STM characterization: Roughly 10−4 mol/L solutions of bpy-DAE-bpy in 1-heptanoic acid were prepared. A droplet (20 µL) of these solutions was deposited on a highly oriented pyrolytic graphite (HOPG from Goodfellow) substrate. STM imaging of the samples was performed at the liquid–solid interface by an SPM Nanoscope V (Veeco, Bruker) scanning tunneling microscope at room temperature. Cut Pt/Ir tips were used to obtain constant current images at room temperature with a bias voltage applied to the sample. The STM images were processed and analyzed using the FabViewer application [62].
UV-Vis spectroscopy: The UV-Vis absorption spectra of the solution were acquired on a Varian Cary 500 device with tungsten and deuterium lamps, a monochromator and a PbS detector. Solution spectra were obtained by measuring the absorption of bpy-DAE-bpy in 1-heptanoic acid (2 × 10−5 M) in a quartz cell with a path length of 1 cm. Pure 1-heptanoic acid was used as a reference solution. The sample was irradiated with a 150 mW Mercury-Xenon Arc Lamp through filters centered at 365 nm and 435 nm for UV and visible light, respectively. Samples were analyzed immediately after irradiation.
Computations: Ground-state geometry optimizations of monomer, dimer and trimer were performed in the gas phase using density functional theory (DFT) with the ωB97X-D exchange-correlation functional [63] (XCF) and the 6-31G(d) basis set. The use of a long-range dispersion-corrected XCF was employed to accurately describe weak interactions between the chromophores. Basis set superposition error (BSSE) [64,65] between energies of folded and open forms was corrected by means of the counterpoise (CP) scheme [66]. The computed CP corrected energies of interaction were −23.2 and −26.2 kcal mol−1 for closed and open trimer forms, respectively (−14.5 and −15.8 kcal mol−1 for closed and open dimer forms, respectively). Molecular structures were confirmed as real minima of the potential energy surface on the basis of their harmonic vibrational frequencies, which showed positive force constants for all normal modes. The energies of the molecular orbitals were determined from the optimized geometries of the monomer, dimer and trimer by using the B3LYP functional that is known to give better energies than ωB97X-D.

3. Results

The bpy-DAE-bpy ligand is depicted in Scheme 1 with a formula of C47H32F6N4S2. A series of ditopic ligands (bpy-X-bpy) with variable central bridges has been reported previously by the authors’ group [38,67,68,69]. The bpy-X-bpy building blocks can adopt either the cis-bpy or the trans-bpy configurations, depending on the protonation of the bipyridine units. Here, we employ the bpy-DAE-bpy, where the trans-bpy configuration is generated by bipyridine protonation [38,67,68]. The bpy-X-bpy (trans-bpy) isomers self-assemble with very stable unchanged intermolecular interactions on-surface such that STM characterization is focused on the photochromic switches centered on the DAE units. To study the electronic and chemical switch properties of the DAE cores, highly oriented pyrolytic graphite (HOPG) was chosen as substrate; it provides weak electronic coupling to the molecules in order to avoid the quenching effect [38,70,71].
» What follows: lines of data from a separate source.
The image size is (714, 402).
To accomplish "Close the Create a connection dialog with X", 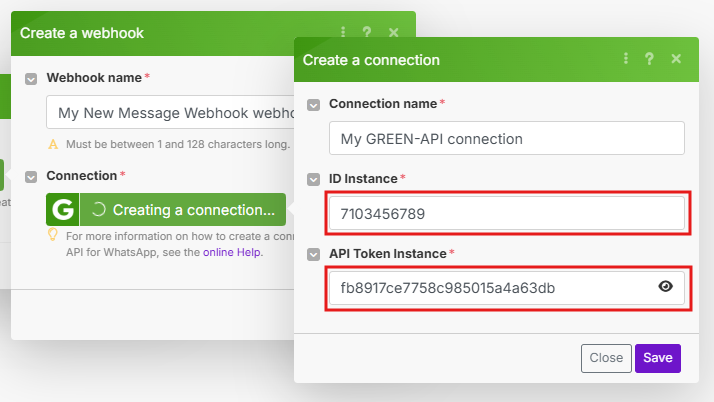I will click(676, 59).
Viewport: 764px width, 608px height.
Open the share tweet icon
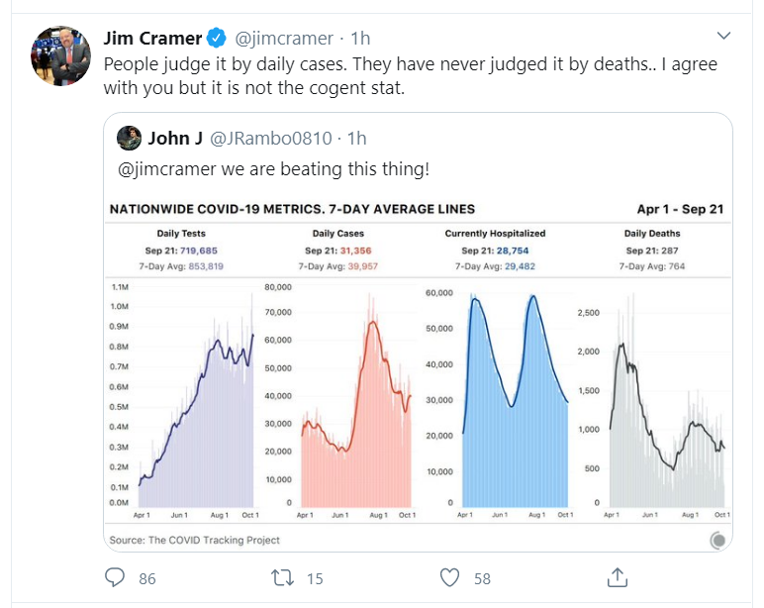[x=617, y=577]
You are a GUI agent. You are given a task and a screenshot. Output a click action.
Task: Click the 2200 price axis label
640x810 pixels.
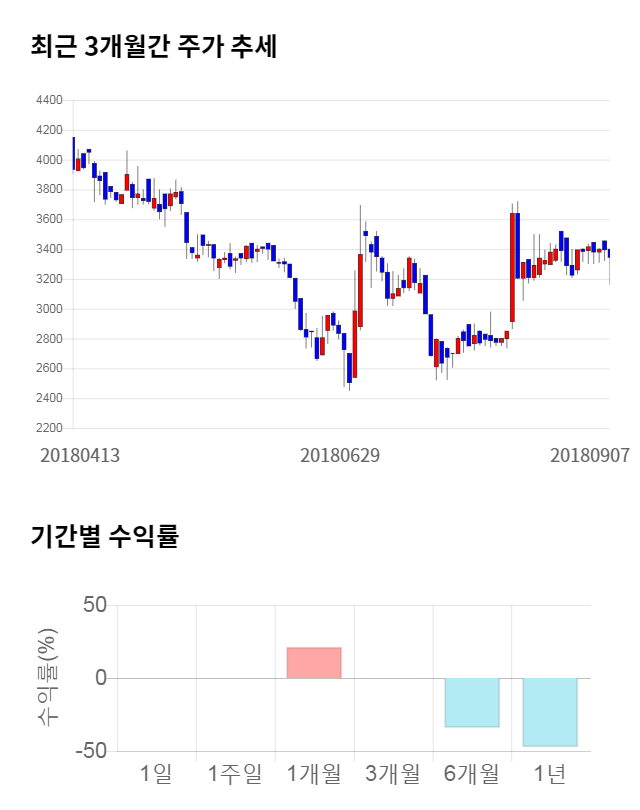(x=48, y=428)
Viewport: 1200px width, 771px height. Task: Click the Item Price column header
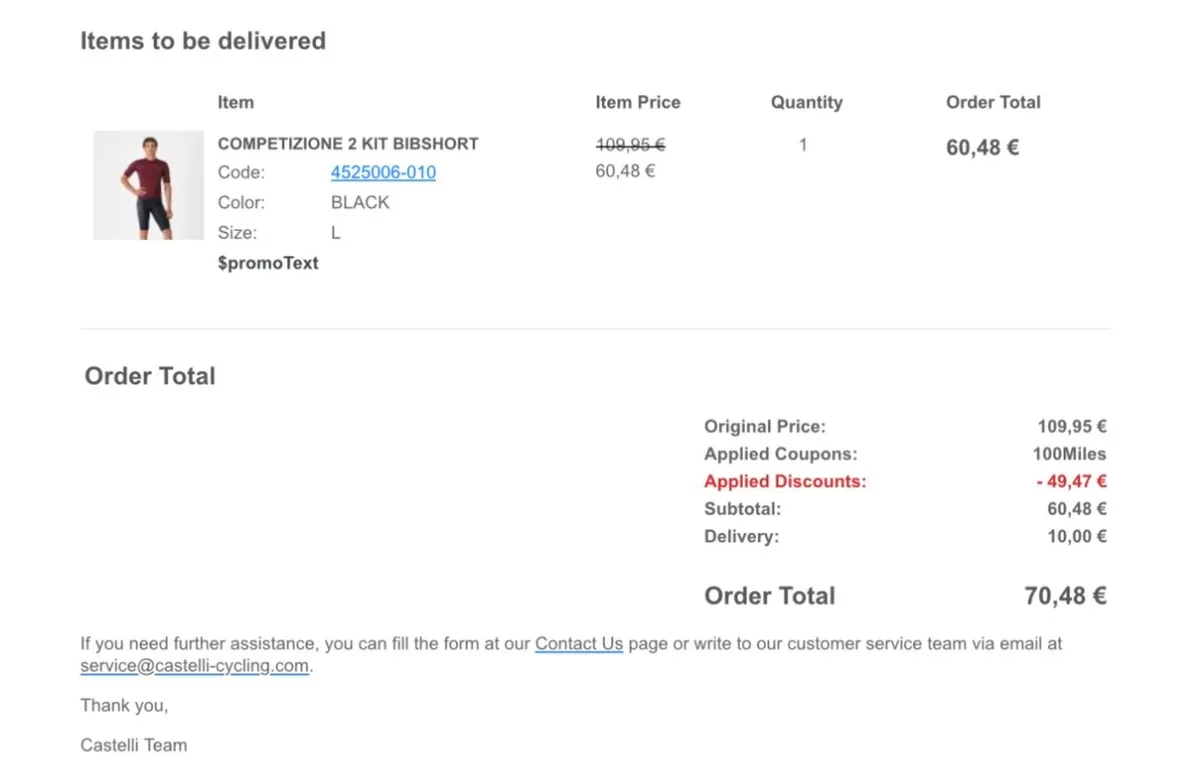tap(637, 102)
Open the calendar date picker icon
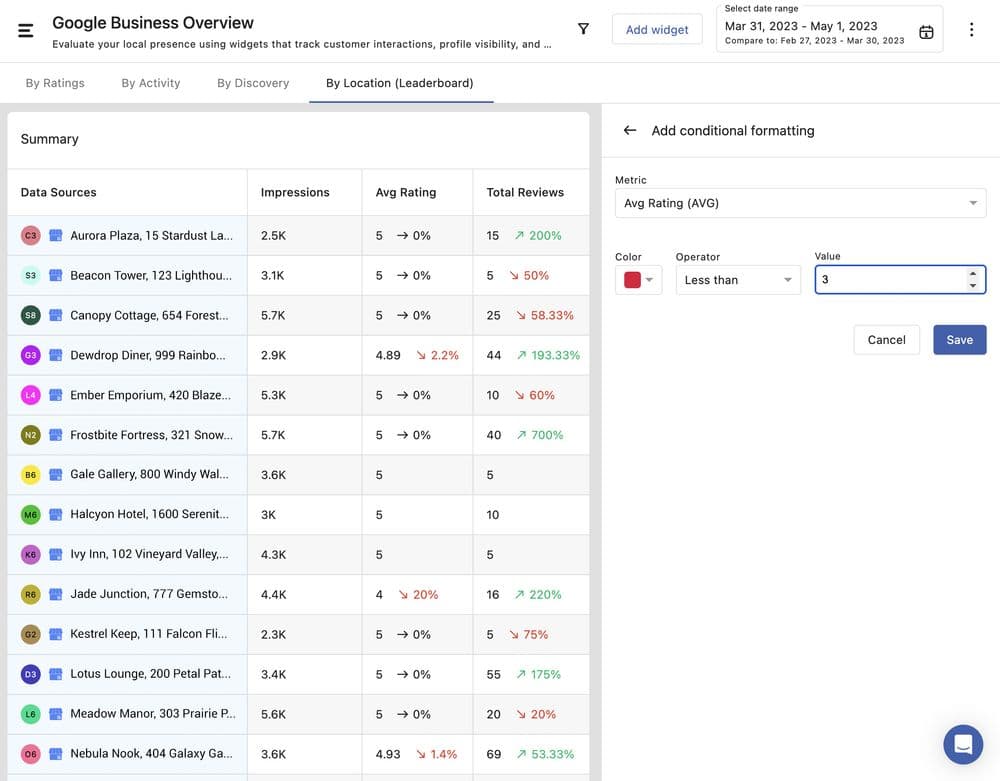The width and height of the screenshot is (1000, 781). tap(926, 32)
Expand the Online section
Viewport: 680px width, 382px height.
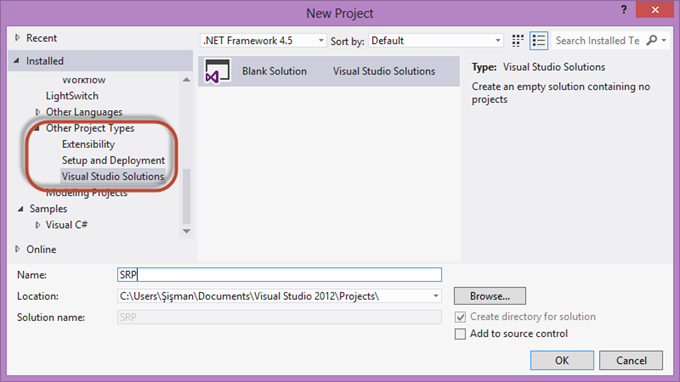17,249
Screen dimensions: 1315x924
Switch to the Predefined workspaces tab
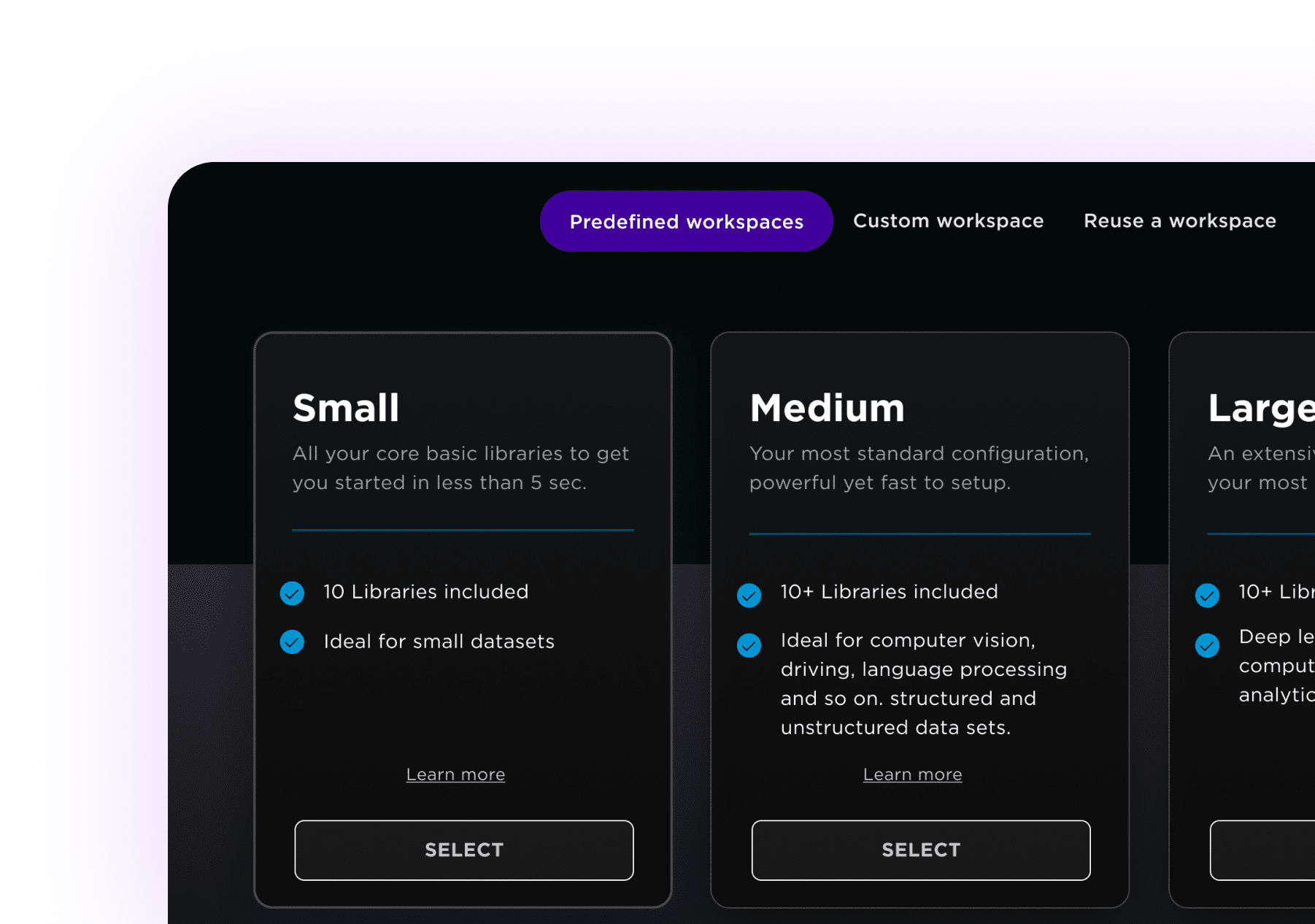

The bpy-DAE-bpy was home-synthesized and was dissolved in 1-heptanoic acid. The solution was irradiated with UV light (365 nm) in order to induce ring closure prior to deposition on the HOPG surface. The CF isomers organization and electronic topography were investigated by STM as an initial reference to compare with the following switched structures. In the second part, the preadsorbed CF self-assembly was irradiated (visible or UV light) on-surface, and photochromic switching between the CF and OF isomers was investigated in situ by STM.
Figure 1 show STM images of the self-assembled CF bpy-DAE-bpy isomers deposited from solutions after UV irradiation (30 min). The overview image in Figure 1a reveals highly ordered two-dimensional (2D) supramolecular stripe architecture. Under STM, full molecules are resolved at submolecular resolution where both the terminal bipyridines and the central DAE cores can be recognized. Molecular structures are superimposed on the STM images in Figure 1b. The bpy-DAE-bpy molecules are observed in the trans-bpy conformation with the ditopic bipyridine groups oriented in opposite directions. The “S”-shaped appearance of bpy-DAE-bpy molecules is in line with our previous studies of bpy-X-bpy derivatives (X = azobenzene, biEDOT or fluorene) [38,67,68,69]. Since the molecules were irradiated in solution with UV, the surface is seen to be overwhelmingly covered by CF isomers under STM (Figure 1b). The unit cell of this network is a parallelogram with cell constants of 3.0 nm (a) and 1.1 nm (b) and an angle of around 82°, as indicated by the blue lines in Figure 1b.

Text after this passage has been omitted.